REQUIRED WORK: Write the number of lines in the material below that contain "will", with no other words.

SUPPLIED RECORDS:
* * * * * * * * *

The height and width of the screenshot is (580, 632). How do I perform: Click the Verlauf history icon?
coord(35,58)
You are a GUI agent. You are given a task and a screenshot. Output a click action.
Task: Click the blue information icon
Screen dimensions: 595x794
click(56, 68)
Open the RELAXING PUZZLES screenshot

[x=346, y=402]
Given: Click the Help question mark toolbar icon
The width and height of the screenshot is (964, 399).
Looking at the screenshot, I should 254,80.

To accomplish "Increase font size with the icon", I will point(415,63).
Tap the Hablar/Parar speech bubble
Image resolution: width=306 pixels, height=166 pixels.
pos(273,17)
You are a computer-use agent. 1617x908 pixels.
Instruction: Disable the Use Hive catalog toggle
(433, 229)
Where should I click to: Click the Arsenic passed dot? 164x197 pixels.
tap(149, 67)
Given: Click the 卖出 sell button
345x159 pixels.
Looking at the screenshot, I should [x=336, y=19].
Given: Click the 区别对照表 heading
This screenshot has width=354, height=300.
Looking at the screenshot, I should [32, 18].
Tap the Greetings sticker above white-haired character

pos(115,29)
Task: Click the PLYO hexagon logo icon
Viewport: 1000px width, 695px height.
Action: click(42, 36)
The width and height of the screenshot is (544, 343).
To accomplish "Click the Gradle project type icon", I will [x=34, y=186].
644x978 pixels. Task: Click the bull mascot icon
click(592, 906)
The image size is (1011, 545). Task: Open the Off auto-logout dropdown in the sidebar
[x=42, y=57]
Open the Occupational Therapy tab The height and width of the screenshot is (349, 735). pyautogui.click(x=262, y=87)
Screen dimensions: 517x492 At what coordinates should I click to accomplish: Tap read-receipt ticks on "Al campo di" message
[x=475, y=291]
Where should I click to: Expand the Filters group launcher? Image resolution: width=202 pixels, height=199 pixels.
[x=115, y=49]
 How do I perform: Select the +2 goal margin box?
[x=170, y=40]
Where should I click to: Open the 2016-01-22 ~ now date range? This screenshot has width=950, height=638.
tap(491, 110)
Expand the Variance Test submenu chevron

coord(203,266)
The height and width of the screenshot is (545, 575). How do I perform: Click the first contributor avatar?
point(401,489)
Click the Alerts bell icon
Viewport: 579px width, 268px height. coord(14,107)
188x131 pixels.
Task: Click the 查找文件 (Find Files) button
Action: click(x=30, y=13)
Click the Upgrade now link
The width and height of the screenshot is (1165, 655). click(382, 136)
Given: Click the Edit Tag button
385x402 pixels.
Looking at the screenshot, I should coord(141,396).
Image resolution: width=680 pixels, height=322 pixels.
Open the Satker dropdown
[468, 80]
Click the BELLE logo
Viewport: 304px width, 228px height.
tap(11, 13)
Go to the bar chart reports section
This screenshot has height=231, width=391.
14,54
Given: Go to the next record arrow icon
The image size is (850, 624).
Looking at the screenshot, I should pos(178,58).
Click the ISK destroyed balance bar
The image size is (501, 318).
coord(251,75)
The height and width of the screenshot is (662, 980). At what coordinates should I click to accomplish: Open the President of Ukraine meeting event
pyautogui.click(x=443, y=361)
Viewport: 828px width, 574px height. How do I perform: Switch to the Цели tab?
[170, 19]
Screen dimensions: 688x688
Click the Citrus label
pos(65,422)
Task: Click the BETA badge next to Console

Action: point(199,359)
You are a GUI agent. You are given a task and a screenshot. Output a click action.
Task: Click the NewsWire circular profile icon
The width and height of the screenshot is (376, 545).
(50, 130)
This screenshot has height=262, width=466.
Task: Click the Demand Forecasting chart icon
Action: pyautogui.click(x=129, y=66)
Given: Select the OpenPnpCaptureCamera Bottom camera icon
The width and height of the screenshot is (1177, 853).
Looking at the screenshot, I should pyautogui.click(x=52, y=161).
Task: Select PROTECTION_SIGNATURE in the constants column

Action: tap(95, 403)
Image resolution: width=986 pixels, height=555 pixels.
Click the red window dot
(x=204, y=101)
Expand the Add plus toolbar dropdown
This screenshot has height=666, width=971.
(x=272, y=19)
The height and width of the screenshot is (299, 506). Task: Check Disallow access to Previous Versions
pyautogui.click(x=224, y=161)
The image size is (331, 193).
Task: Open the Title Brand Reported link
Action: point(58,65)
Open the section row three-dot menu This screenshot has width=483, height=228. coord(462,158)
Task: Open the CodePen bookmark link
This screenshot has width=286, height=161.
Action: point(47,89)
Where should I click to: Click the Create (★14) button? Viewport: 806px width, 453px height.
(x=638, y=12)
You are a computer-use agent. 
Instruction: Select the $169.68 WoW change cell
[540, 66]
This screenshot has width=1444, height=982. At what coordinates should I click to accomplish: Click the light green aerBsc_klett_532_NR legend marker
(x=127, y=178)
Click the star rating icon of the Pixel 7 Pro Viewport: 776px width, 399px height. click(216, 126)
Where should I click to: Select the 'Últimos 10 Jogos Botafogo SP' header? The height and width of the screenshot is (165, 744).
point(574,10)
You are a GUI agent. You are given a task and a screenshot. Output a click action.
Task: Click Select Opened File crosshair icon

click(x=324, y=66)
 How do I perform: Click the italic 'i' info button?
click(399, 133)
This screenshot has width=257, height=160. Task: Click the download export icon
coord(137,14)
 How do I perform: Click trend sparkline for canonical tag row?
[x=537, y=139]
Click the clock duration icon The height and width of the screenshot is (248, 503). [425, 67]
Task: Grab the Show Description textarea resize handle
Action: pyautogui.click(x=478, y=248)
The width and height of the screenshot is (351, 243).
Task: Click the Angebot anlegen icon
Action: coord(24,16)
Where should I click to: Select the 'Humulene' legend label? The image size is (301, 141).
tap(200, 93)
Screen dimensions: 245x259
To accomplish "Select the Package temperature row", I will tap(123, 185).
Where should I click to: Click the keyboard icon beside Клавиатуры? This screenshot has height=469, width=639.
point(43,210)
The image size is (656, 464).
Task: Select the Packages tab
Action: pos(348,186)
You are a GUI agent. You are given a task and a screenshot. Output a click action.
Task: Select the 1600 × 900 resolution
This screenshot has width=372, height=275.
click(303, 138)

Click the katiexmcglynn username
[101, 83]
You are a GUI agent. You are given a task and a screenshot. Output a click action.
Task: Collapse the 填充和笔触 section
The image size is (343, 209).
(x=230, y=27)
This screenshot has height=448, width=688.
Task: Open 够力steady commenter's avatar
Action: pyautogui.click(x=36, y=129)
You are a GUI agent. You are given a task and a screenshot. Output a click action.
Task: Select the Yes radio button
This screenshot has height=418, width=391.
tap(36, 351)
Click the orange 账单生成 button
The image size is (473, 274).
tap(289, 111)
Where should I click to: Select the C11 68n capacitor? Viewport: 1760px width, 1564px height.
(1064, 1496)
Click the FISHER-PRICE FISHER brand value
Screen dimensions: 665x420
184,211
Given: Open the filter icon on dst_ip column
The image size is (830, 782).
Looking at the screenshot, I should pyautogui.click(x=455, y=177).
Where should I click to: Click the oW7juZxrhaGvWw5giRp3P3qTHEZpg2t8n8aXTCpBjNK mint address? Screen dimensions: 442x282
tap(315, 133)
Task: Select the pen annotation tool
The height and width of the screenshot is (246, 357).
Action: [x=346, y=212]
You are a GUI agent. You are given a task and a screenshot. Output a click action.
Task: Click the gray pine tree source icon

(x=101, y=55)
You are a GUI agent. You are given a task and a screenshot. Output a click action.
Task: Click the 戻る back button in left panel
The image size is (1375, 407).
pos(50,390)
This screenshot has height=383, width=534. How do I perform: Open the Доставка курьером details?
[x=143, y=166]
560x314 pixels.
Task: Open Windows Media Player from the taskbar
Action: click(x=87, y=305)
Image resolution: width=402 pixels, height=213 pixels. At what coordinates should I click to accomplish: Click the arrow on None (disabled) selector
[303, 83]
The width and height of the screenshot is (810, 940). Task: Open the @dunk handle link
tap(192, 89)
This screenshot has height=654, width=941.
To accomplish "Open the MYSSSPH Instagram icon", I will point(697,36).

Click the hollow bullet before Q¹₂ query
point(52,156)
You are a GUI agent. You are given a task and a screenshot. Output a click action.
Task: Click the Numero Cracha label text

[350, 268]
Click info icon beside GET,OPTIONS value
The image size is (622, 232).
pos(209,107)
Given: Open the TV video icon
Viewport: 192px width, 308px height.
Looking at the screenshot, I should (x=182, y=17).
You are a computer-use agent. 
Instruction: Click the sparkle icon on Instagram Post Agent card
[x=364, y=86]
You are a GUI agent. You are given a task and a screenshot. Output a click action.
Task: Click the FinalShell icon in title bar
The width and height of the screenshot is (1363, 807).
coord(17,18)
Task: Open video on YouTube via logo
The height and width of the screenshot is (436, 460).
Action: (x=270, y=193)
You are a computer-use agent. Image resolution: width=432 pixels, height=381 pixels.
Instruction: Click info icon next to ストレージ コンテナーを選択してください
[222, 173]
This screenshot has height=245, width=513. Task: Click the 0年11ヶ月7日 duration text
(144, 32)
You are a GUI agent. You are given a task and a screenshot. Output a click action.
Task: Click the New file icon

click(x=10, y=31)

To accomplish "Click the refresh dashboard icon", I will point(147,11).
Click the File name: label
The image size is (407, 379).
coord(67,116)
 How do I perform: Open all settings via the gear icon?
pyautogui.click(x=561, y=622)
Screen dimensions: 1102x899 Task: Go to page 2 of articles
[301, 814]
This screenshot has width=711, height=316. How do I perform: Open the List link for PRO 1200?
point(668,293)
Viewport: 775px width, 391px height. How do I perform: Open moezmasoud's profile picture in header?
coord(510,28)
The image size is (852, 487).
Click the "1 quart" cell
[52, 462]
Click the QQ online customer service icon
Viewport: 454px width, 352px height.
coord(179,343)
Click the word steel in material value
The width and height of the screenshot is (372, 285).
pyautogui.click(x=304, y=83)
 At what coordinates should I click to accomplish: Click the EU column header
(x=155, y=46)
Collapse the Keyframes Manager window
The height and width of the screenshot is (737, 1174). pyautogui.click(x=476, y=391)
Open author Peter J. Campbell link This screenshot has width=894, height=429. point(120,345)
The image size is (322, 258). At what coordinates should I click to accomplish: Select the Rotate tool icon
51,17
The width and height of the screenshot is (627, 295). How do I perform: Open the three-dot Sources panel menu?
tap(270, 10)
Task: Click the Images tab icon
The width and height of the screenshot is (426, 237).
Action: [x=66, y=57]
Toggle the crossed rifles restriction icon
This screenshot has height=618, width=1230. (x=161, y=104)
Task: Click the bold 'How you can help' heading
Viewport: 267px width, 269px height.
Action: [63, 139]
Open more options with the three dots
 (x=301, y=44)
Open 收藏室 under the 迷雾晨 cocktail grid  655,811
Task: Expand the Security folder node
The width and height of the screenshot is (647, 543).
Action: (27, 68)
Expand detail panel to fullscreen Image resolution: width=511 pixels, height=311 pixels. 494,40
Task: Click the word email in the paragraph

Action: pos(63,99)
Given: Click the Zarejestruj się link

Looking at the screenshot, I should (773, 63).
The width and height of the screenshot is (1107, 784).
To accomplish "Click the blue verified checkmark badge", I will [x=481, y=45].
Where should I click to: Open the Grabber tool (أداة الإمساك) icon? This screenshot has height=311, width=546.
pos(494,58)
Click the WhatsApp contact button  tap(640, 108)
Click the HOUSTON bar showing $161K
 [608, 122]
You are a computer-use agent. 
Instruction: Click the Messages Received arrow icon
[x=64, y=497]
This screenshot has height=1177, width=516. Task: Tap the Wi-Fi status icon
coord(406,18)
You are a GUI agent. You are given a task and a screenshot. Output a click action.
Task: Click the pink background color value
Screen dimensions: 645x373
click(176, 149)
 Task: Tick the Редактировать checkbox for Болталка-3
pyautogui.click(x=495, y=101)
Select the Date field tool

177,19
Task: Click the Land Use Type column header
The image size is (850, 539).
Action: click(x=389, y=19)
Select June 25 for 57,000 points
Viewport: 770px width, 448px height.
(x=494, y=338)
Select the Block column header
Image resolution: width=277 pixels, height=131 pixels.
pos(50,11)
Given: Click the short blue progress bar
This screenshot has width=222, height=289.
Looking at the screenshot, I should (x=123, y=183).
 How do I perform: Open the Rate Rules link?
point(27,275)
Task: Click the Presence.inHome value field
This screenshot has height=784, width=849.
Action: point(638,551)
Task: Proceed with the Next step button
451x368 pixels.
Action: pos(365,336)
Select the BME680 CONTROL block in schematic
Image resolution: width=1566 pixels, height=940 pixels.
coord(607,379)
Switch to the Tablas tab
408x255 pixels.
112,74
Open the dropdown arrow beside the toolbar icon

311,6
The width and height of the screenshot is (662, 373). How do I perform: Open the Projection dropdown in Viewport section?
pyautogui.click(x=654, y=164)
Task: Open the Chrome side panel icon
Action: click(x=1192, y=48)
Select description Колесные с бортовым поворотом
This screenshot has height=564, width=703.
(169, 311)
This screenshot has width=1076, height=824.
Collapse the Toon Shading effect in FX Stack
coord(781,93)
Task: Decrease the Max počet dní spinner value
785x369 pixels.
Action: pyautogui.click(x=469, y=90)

* * * * * * * * *

SOLUTION BELOW: 6